Three weeks later, on April 18, 1985, Suzanne Sonder filed a petition asking the court to hold Carl Sonder in contempt for failing to pay the full amount of the agreed support as directed by the court’s order of March 27, 1985. After hearing, the court found that appellant was in contempt and ordered him to pay arrearages of twenty-nine thousand, eight hundred ($29,800.00) dollars, as well as counsel fees and costs in the amount of one thousand ($1,000.00) dollars. An appeal from this order, dated October 24, 1985, was filed to No. 3025 Philadelphia, 1985.

Meanwhile, on December 13, 1984, a final decree of divorce had been entered which included the following language:

[the agreement] is hereby incorporated into this Decree and Order by reference as fully as though the same were set forth at length. Said agreement shall not merge with but shall survive this Decree and Order.

On January 3, 1986, Suzanne Sonder filed in the equity action a second petition to adjudicate Carl Sonder in contempt for refusing to comply with the parties’ agreement by paying eight hundred ($800.00) dollars per week for the support of the children. Shortly thereafter, Carl filed in the divorce action a petition to reduce the amount of the court’s support order and to remit arrearages on grounds that his financial circumstances had changed.

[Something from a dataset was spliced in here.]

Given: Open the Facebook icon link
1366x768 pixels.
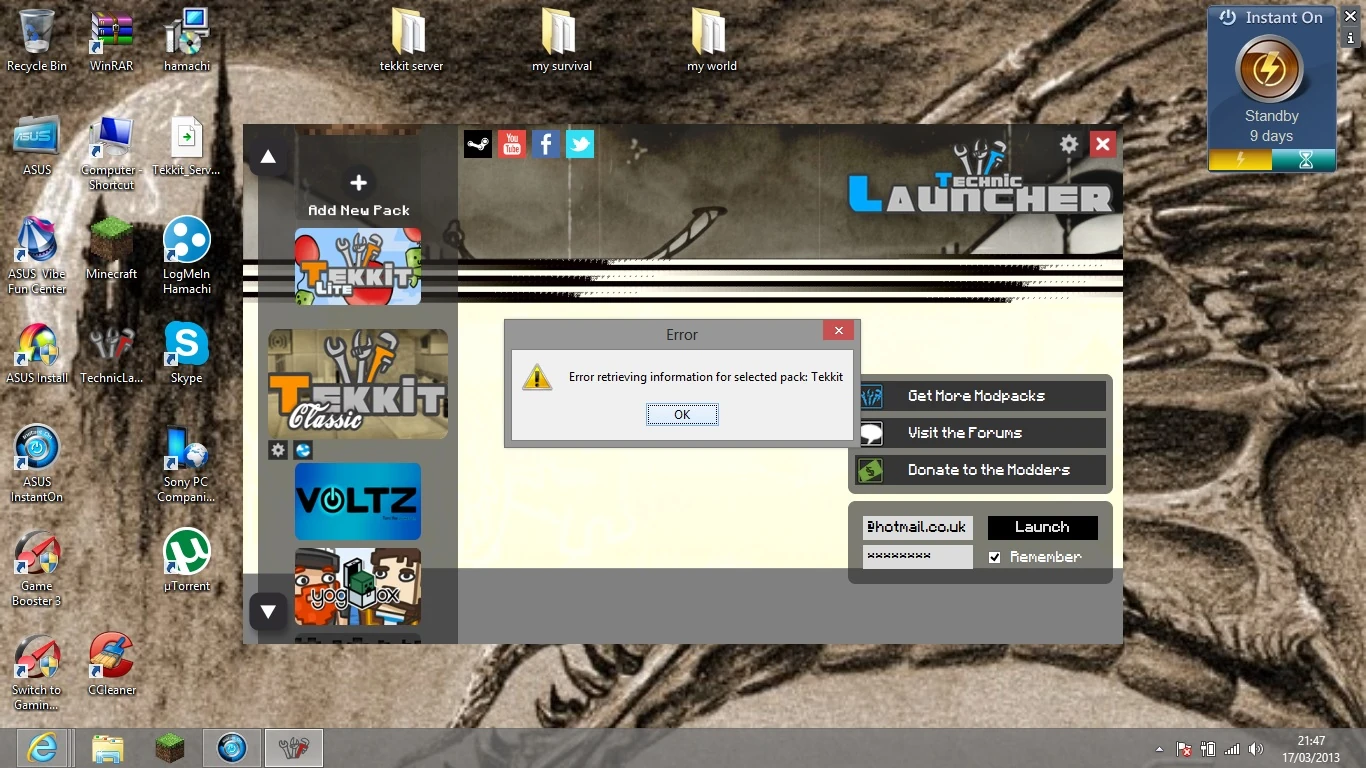Looking at the screenshot, I should [x=546, y=144].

The trial court dismissed Carl’s petition for lack of jurisdiction. By order dated May 13, 1986, the trial court found Carl Sonder in contempt of court and directed him to pay the sum of ten thousand ($10,000.00) dollars or be committed to prison for a period of ninety (90) days. This order was the subject of an appeal filed to No. 1343 Philadelphia, 1986. An appeal *521from the order dismissing the petition to reduce the support provisions of the divorce decree for want of jurisdiction was filed to No. 1423 Philadelphia, 1986.

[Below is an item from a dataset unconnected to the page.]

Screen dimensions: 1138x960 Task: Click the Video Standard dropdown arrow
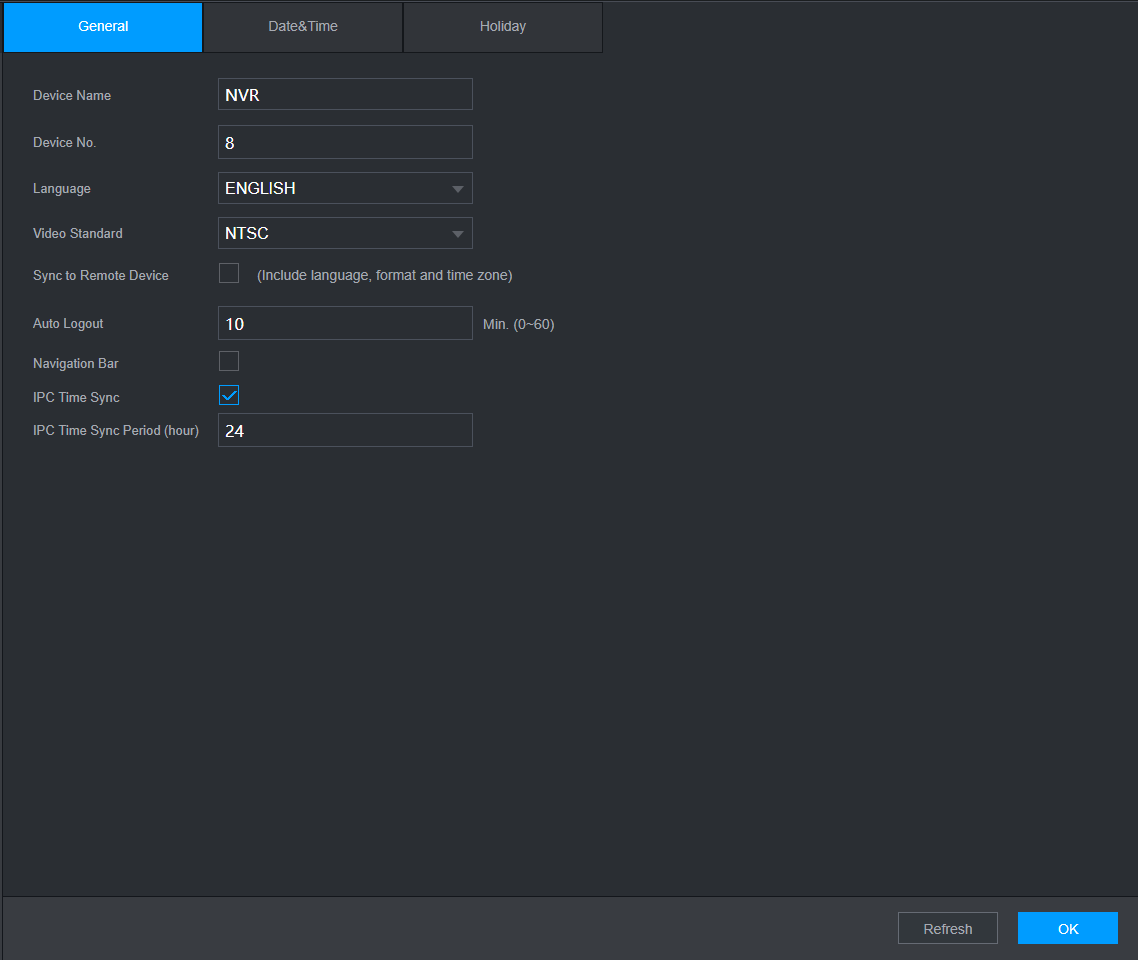point(457,234)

No. 2259 Philadelphia, 1985

The majority would dismiss the appeal at No. 2259 Philadelphia, 1985 on grounds that “the validity of the agreement was rendered moot when appellant insisted the agreement be incorporated in the divorce decree.” I believe the majority misconceives the concept of mootness; and, therefore, I dissent.

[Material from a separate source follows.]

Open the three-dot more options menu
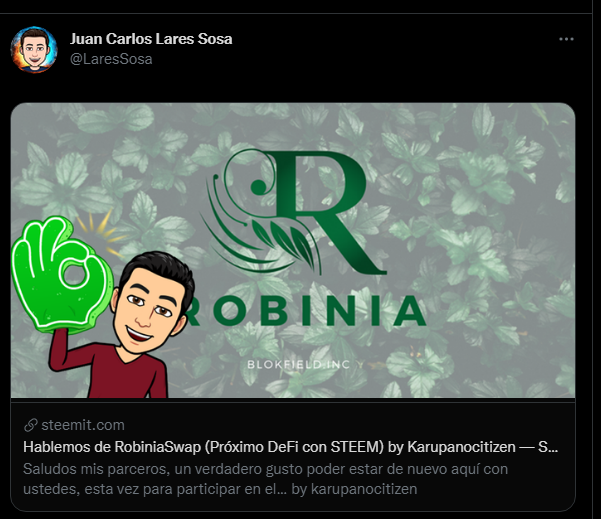Screen dimensions: 601x519 566,39
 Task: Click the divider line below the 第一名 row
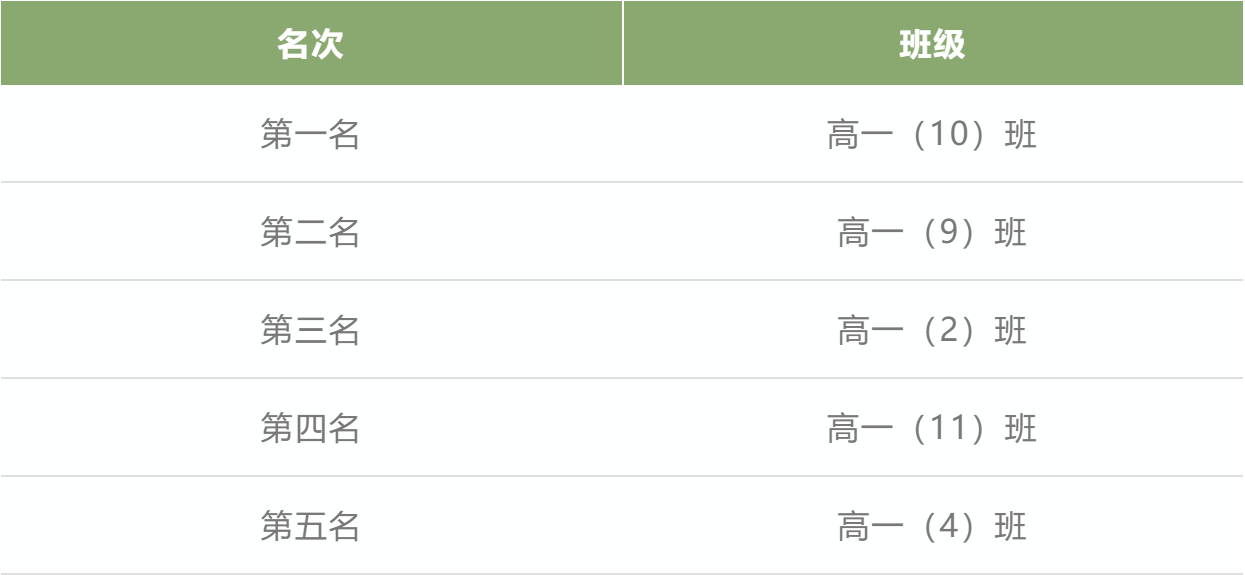coord(622,182)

“A case is ‘moot’ when a determination is sought on a matter which, when rendered, cannot have any practical effect on the existing controversy.” Black’s Law Dictionary 909 (5th ed. 1979), citing Leonhart v. McCormick, 395 F.Supp. 1073, 1077 (W.D.Pa.1975). “The existence of an actual controversy is an essential requisite to appellate jurisdiction, and if, pending an appeal, an event occurs which renders it impossible for the appellate court to grant any relief, the appeal will be dismissed.” 2 P.L.E. Appeals § 313. See: American Mutual Liability Ins. Co. v. Zion & Klein, 319 Pa.Super. 547, 550, 466 A.2d 679, 680 (1983) (citing cases); K.L.H. v. G.D.H. 318 Pa.Super. 330, 334, 464 A.2d 1368, 1371 (1983); Commonwealth ex rel. Watson v. Montone, 227 Pa.Super. 541, 543, 323 A.2d 763, 765 (1974). See also: Macioce v. Glinatsis, 361 Pa.Super. 222, 522 A.2d 94 (1987); Stolker v. Stolker, 250 Pa.Super. 356, 378 A.2d 975 (1977).

In the instant case, the dispute between the Sonders regarding their property settlement agreement is not moot. Suzanne Sonder brought an equity action to obtain a decree compelling Carl Sonder to perform his agreement to support the parties’ children. The husband-appellant unsuccessfully attempted to establish that a final support agreement did not exist or that the agreement relied upon by his wife was otherwise unenforceable. At the conclusion of those proceedings, the trial court entered a decree of specific performance. Its order is facially valid and one with which appellant can be made to comply. As such, he is *522entitled to have the decree reviewed by an appellate court which can, if the decree is improper, grant relief. Such an appeal, therefore, is not moot.

The fact that the agreement was incorporated into the divorce decree does not render moot the issue of the validity of the agreement. In the first place, the husband-appellant also attempted to challenge the validity of the agreement in the divorce action but was not permitted to do so. Then he sought to have the agreement merged into the divorce decree so that the amount of the support order could be reviewed by the court from time to time as circumstances changed. The agreement, as the majority concedes, is subject to enforcement separate and apart from the decree of divorce. Cf. Guerin v. Guerin, 296 Pa.Super. 400, 442 A.2d 1112 (1982) (unappealed order reducing support not res judicata as to enforceability of private agreement in assumpsit action). In neither the equity action nor the divorce action, therefore, has the dispute become moot.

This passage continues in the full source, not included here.